Но куда более удивительным явлением, чем дракон как таковой, была огненно-рыжая борода, торчащая из его левого глаза. К бороде прилагался внушительный нос с паутиной прожилок, лицо шириной со сковороду и голубые глаза, воспалённые от ветра и брызг.
– Нет, сударь, не на того напали! – звучным баритоном приговаривал владелец бороды, пытаясь раскурить огромную трубку. – Я вам спуску не дам. Нет, сударь, не дам! Отложить мой прожект пилы-ревуна в долгий ящик? Пускай! Отправить на этот богом забытый атолл, рыбные мельницы починять – что ж! Хорошо, утрёмся, забудем. Мы, сударь, не гордые! Но водяную пушку, но улиточный винт, но паровой молот-то вы на кой ляд запретили?! Если ни бельмеса в нашем деле не смыслите, так и влезать нечего! Чтобы я, заслуженный механик, воду в бадейке таскал? Вот это видали?
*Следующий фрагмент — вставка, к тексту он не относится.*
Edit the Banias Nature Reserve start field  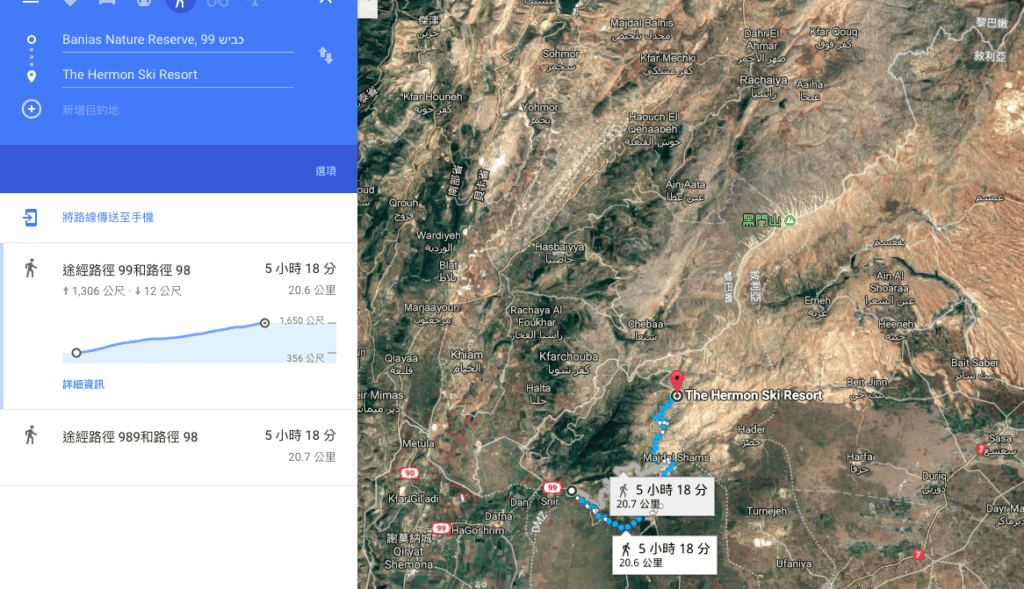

Раскурив трубку, бородач жадно всосал в лёгкие столько дыму, что даже позеленел. Это, впрочем, не помешало ему яростно махать в сером клубящемся облаке незамысловатой фигурой из трёх пальцев. Прокашлявшись и отплевавшись, наконец, он продолжил монолог:
– Соседи наши, надо понимать, давно на Южные Заливы зубы точат, на леса корабельные, на алмазные копи. Им только дай повод, разом флот отправят! Вот увидят, сколько мы лопатами, да кирками угля добываем (детишек, значит, напугать боимся грохотом с вибрацией, стариков смущать «колдовством» не желаем), какой металл плавим по дедовским рецептам, как добычу снижаем, да от полезных изобретений отмахиваемся, так сразу и налетят вороньём. Эх, вы! Ну, теперь ничего, теперь жить можно! Да, сударь, теперь хоть дракону на поживу, хоть народу на пользу, а вынь да положь рост производства! Уж теперь-то вспомните, небось, и пушку водяную, и винт улиточный добрым словом, мастеров созовёте, кого разогнать успели, жалованье там, условия всякие. А нет, так я и сам приду и сам услуги предложу! Пилу, глядишь, протолкнуть удастся, или вот крылолёт… Доработать, конечно, надо, сырой он, но ведь летает же!.. Ещё как летает! Да, так вот… Не гордые мы, сударь, ради общей пользы ещё раз утереться готовые. Прогресс – он, знаете ли, неостановим!